Two Iowa Dioceses Issue Guidance on Gender, Sexual Identity
DAVENPORT, Iowa (OSV News) – Two of Iowa’s four Catholic dioceses have recently released documents on pastoral guidance regarding gender and sexual identity. The Diocese of Davenport published its “Guidelines for Pastoral Accompaniment of Sexual and Gender Minorities,” effective on Wednesday, October 4. Also this month, Bishop R. Walker Nickless of Sioux City issued “Catholic Teaching and Directives on the Human Person and Sexual Identity” for that diocese. The Davenport and Sioux City guidelines both seek to balance a pastoral approach that at once affirms human dignity, Church teaching, and compassionate accompaniment of those who – as Bishop Nickless notes in the Sioux City document – “question or experience distress over their own identity.” The Diocese of Davenport stressed the importance of “a fundamental respect for the dignity of every human person, body and soul, created in the image and likeness of God,” while Bishop Nickless said Catholics “are called to respect the dignity of every person and to welcome each one as Jesus welcomes all.”

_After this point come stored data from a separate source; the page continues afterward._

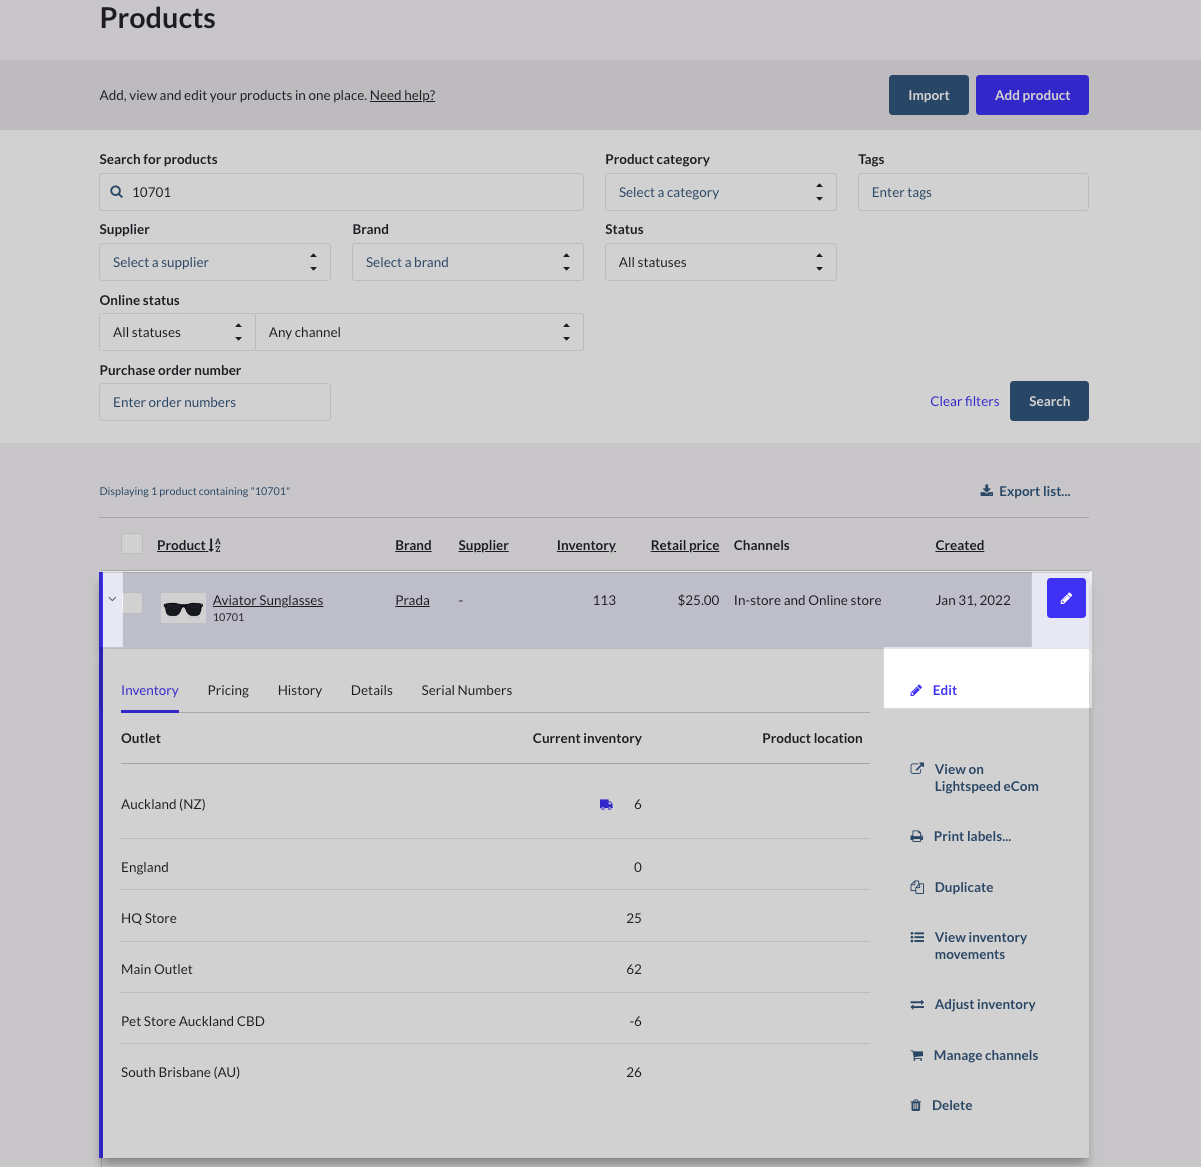Image resolution: width=1201 pixels, height=1167 pixels.
Task: Open the Select a supplier dropdown
Action: 214,262
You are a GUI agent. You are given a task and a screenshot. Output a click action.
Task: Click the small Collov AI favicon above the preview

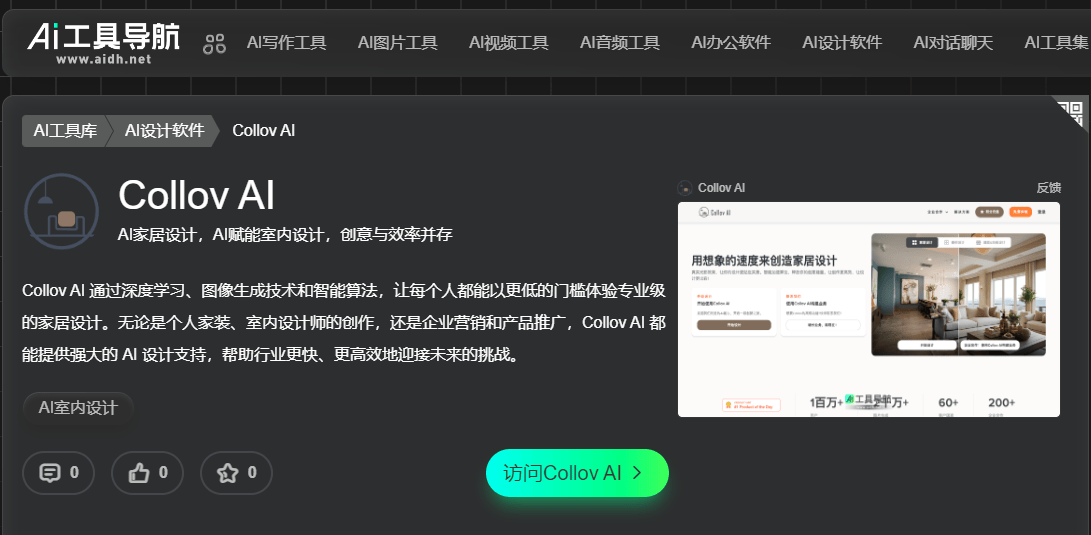685,188
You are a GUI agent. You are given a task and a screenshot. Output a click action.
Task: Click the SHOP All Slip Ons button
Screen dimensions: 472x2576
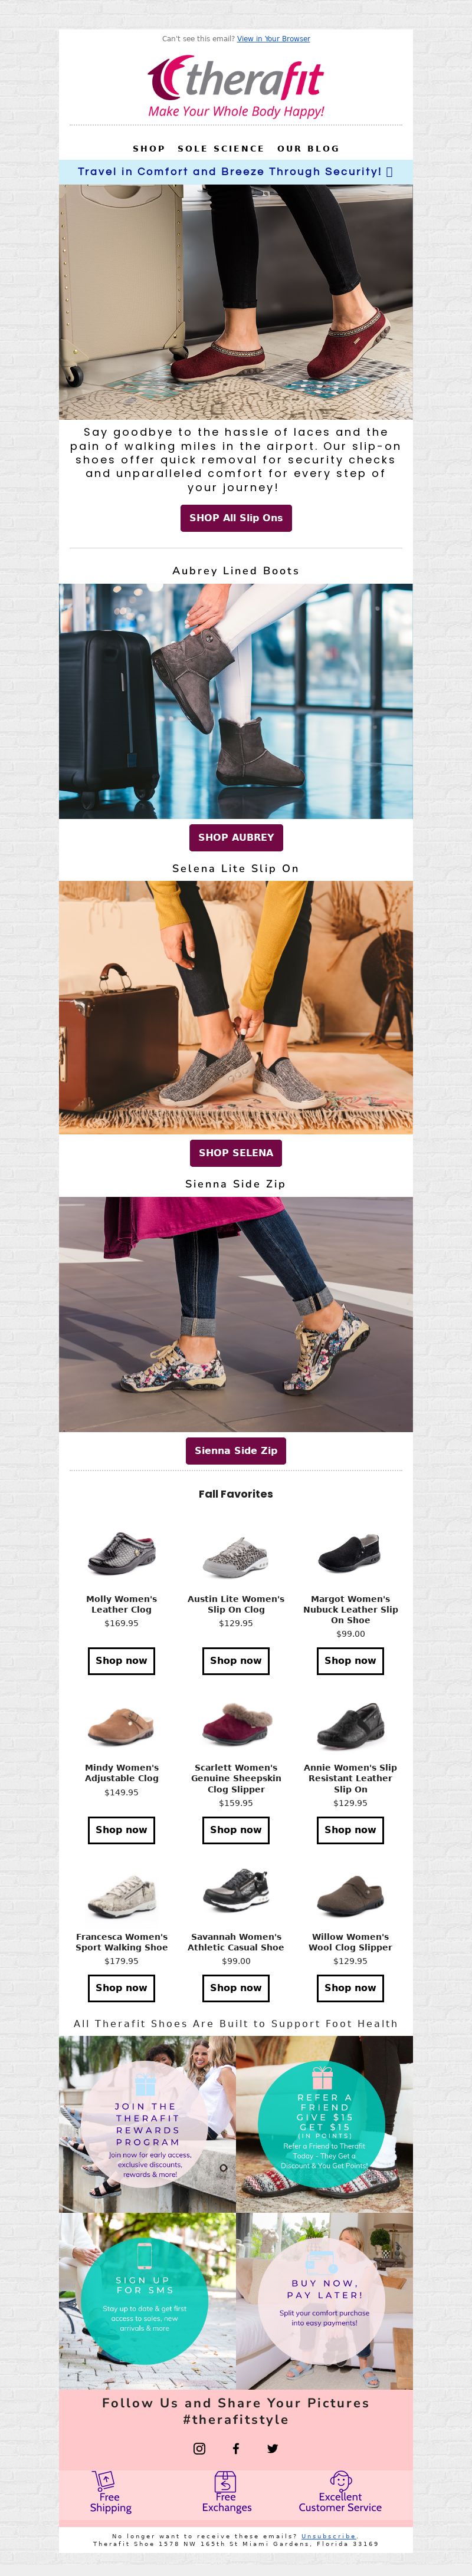tap(236, 518)
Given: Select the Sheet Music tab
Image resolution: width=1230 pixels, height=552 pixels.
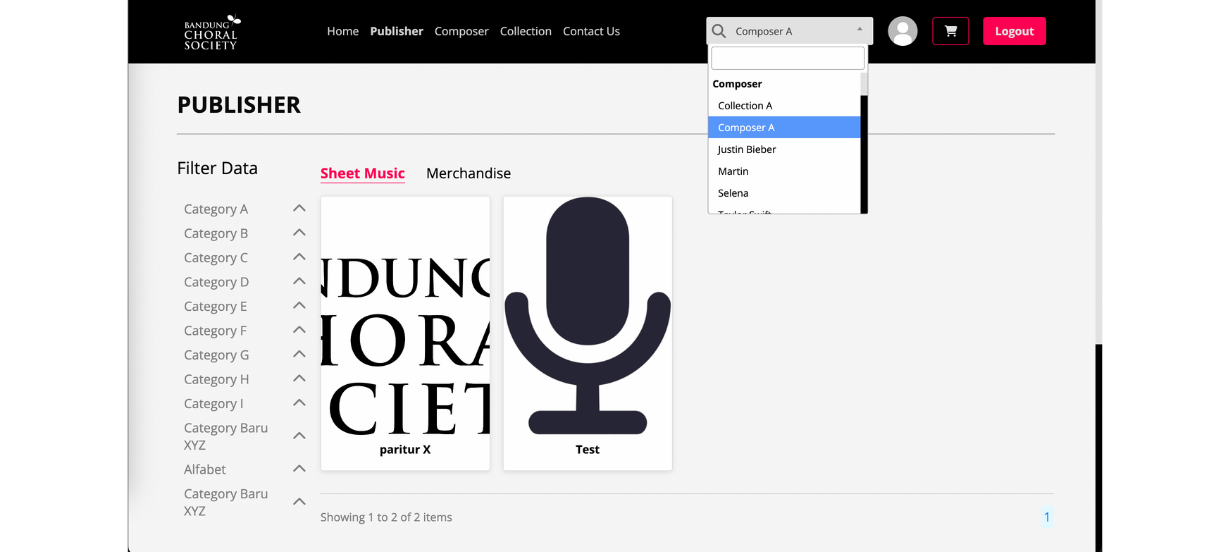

Jerusalem Cardinal Offers Himself in Exchange for Israeli Hostages
VATICAN CITY (CNS) – The Catholic Church’s highest ranking prelate in the Holy Land offered his “absolute availability” to be exchanged for Israeli children taken hostage by Hamas. Cardinal Pierbattista Pizzaballa, the Latin Patriarch of Jerusalem, told reporters during an online meeting on Monday, October 16, that he is willing to do “anything” to “bring to freedom and bring home the children” taken into Gaza during Hamas’ October 7 attack on Israel, in which more than 1,300 Israelis were killed. The Israeli military said on October 16 that some 200 people, including children and elderly persons, are being held hostage. Returning the hostages held in Gaza is “absolutely necessary” to stopping the ongoing violence between Israel and Hamas, the cardinal said. He expressed the Vatican’s willingness to assist in de-escalation and mediation efforts but said they had not been able to speak with Hamas. Cardinal Pizzaballa said some 1,000 Christians in Gaza are currently sheltering in Church-affiliated buildings because “they don’t know where to go and moving is dangerous.” At the end of his general audience on Wednesday, October 11, Pope Francis condemned Hamas’ terrorist attacks on Israel and pleaded with the militants to free their hostages unharmed, but he also expressed concern about Israel’s tightening siege on Gaza and its impact on innocent civilians. “One who is attacked has the right of self-defense,” the pope said, “but I am very concerned about the total siege under which Palestinians are living in Gaza, where there also have been many innocent victims.”